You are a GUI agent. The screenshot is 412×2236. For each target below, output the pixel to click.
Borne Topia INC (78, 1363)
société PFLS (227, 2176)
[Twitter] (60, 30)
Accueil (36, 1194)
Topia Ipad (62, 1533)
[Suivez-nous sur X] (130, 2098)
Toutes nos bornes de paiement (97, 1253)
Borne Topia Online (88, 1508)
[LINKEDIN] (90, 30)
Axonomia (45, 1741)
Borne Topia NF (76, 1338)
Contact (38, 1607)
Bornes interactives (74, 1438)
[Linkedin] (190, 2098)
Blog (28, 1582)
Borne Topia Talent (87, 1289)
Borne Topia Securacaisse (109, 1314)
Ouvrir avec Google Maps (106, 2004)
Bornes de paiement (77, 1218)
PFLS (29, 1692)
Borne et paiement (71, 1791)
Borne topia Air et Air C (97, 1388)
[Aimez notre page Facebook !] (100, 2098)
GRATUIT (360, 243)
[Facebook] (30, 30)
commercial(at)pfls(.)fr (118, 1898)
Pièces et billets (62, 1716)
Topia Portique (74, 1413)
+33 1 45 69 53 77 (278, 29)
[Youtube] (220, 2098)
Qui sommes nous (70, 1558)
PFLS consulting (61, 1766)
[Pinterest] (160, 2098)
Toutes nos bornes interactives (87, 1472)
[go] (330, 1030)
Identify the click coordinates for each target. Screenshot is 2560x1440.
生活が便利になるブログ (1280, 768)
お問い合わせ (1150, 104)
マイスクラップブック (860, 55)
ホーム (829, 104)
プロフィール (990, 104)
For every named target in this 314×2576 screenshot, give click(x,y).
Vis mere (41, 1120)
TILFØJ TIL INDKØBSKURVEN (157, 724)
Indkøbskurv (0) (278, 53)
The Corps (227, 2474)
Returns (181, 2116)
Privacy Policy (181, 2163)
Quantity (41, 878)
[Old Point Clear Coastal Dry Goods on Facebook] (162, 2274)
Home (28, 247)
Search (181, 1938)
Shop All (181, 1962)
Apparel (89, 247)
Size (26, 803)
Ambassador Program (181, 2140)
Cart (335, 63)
◇ ◇ ◇ ◇ ◇ ◇ ◇
Task directions: All lines from the one containing "マイスクラップブック (860, 55)" to the end of the data above are to be set down exactly; no others belong in the answer.

Output of the task:
マイスクラップブック (860, 55)
ホーム (829, 104)
プロフィール (990, 104)
For every named target in this 314×2576 screenshot, give click(x,y).
Vis mere (41, 1120)
TILFØJ TIL INDKØBSKURVEN (157, 724)
Indkøbskurv (0) (278, 53)
The Corps (227, 2474)
Returns (181, 2116)
Privacy Policy (181, 2163)
Quantity (41, 878)
[Old Point Clear Coastal Dry Goods on Facebook] (162, 2274)
Home (28, 247)
Search (181, 1938)
Shop All (181, 1962)
Apparel (89, 247)
Size (26, 803)
Ambassador Program (181, 2140)
Cart (335, 63)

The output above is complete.